Highly Crystalline SnS Nanoribbons

Author: ChemistryViews

Two-dimensional materials consisting of atomically thin sheets can have useful properties. Reducing the materials to one-dimensional nanoribbons can be used to tune or enhance these properties and enable further applications. Layered monochalcogenides such as SnS, SnSe, GeS, or GeSe can be interesting as 2D materials. SnS, for example, is a semiconductor, and two-dimensional SnS has useful electronic and optoelectronic properties. However, its shape-controlled synthesis can be challenging.

Ye Wu, Wuhan University of Technology, China, Gonglan Ye, Hunan University, Changsha, China, and colleagues have developed an approach for the synthesis of highly crystalline SnS nanoribbons using high pressures (0.5 GPa) and temperatures (400 °C). The team first grew SnS2 flakes on a Si/SiO2 substrate using chemical vapor deposition (CVD) and then deposited the flakes on a sapphire substrate using a wet-transfer process. Then the reaction was performed under hydraulic pressure. At a pressure of 0.5 GPa and a temperature of 400 °C, a high density of SnS nanoribbons was obtained, distributed uniformly on the substrate.

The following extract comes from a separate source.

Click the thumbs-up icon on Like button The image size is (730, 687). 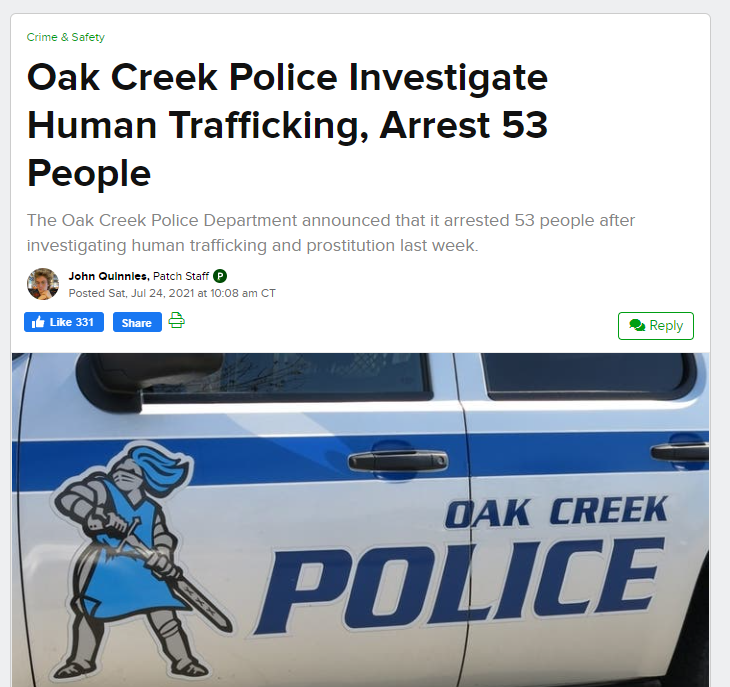[x=38, y=322]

Scanning electron microscopy (SEM) and atomic force microscopy (AFM) showed that the synthesized nanoribbons have lengths of several tens of micrometers and thicknesses of down to 5.8 nm. This corresponds to five SnS bilayers. The nanoribbons have a uniform crystal orientation along the “zigzag direction” of the structure. The team used the SnS nanoribbons in a field-effect transistor (FET) to investigate their electrical properties. The work could provide useful insights for the synthesis of 2D materials that are difficult to obtain at ambient pressure.